Anche nei contenuti vi sono riprese di temi presenti nella lirica cortese: in primo
luogo il ruolo di assoluta superiorità che la donna riveste agli occhi
dell'innamorato, sempre devoto e ossequiente a «Midons»; l'assolutezza
dell'amore, l'unica autentica esperienza esistenziale.
In questa poesia si trovano proprio questi motivi, espressi con consapevole
allusività: la donna è una creatura superiore e lontanissima (in questo senso
viene appellata attraverso il «voi»), l'uomo, sottomesso, la onora e adora
attraverso l'«omaggio» del “servizio d'amore” («A voi mi capovolgo in vostro
omaggio» dove, tuttavia, il verbo “capovolgere”, così caratterizzato, suggerisce
anche una possibile interpretazione ironica). Ella è lo strumento per conoscere
il mondo, per effettuare il «viaggio a verità». Il suo volere è regola: l'uomo
deve obbedire e nulla deve attendersi come ricompensa per la sua devozione. La
donna, mutevole, («Un'altra un'altra ancora diventate») se dolce può elevare
l'uomo se crudele può portarlo sino alla disperazione e alla follia. L'amare è già
una ricompensa sufficiente e questa condizione che, assieme dolorosa ed
esaltante (l'«dolcissimo mio fiele»), è capace di mutare l'esistenza dell'uomo e
rendere il suo agire “folle”, cioè inesplicabile per chi non conosce la devozione
assoluta («Reo quanto più fedele / Matto quanto più saggio»).

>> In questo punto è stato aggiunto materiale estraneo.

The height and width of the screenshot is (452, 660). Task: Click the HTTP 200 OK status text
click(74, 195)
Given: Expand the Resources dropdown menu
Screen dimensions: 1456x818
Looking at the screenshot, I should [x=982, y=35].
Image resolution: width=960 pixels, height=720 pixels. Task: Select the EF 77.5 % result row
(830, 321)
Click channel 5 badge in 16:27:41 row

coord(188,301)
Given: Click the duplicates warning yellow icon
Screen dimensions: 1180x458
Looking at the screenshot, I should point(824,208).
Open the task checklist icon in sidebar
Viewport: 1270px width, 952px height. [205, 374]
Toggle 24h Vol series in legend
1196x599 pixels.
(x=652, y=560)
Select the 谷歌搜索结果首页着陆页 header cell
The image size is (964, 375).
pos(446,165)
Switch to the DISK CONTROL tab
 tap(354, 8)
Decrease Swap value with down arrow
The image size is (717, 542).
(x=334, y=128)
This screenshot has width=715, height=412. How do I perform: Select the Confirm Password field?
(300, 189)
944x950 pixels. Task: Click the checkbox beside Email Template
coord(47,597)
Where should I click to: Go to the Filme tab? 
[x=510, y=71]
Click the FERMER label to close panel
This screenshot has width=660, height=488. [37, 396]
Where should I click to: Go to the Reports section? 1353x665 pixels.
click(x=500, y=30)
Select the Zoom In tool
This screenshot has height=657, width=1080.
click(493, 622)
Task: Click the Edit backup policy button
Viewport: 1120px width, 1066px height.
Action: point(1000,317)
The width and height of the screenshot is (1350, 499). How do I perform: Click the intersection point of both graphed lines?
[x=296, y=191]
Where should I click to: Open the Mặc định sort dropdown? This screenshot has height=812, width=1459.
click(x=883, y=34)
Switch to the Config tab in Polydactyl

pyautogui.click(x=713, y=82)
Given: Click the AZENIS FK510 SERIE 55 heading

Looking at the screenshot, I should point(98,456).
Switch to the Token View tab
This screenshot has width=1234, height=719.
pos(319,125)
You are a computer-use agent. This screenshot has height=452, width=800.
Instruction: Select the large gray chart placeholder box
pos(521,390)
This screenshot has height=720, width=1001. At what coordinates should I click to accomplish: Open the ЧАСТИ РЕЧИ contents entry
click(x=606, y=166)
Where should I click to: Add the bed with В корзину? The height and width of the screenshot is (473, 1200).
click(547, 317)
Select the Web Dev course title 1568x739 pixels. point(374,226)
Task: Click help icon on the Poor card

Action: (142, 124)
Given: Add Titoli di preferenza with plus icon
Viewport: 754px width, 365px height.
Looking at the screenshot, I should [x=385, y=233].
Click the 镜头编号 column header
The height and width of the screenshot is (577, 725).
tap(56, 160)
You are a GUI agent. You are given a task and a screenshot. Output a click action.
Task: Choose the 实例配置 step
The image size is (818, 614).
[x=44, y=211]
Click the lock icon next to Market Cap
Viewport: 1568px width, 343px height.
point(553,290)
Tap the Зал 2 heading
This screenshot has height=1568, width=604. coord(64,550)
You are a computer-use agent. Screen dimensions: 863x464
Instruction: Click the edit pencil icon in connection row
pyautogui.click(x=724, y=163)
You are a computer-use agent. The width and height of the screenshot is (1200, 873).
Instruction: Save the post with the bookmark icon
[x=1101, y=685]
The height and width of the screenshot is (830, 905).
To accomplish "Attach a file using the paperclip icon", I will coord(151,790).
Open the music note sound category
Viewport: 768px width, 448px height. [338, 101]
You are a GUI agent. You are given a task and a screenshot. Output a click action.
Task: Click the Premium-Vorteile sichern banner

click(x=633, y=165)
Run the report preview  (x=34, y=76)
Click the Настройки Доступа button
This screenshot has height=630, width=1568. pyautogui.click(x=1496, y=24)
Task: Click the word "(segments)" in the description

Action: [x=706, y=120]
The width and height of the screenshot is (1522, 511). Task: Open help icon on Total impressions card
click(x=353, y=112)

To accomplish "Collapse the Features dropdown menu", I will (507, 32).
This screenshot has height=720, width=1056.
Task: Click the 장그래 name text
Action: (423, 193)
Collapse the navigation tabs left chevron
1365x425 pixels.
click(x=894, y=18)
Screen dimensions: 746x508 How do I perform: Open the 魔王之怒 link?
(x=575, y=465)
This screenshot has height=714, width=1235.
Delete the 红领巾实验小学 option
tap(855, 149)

Oppure una poesia “nuova”? La poesia si caratterizza per la sua calcolata
difficoltà che deriva dalla scelta attuata di volgersi verso una tradizione già
“naturalmente” elitaria. Egli intende cancellare e superare tutto ciò che
successivamente è avvenuto nella cultura letteraria poiché «la poesia dei
trovatori è stata poesia dell'amore puro e dell'amore carnale, comunque
dell'amore come esperienza centrale dell'esistenza» (Costanzo Di Girolamo);
tuttavia intende contrapporre polemicamente la sua elegante scrittura alla
lingua contemporanea, rozza espressione di una civiltà massificata ed alienante.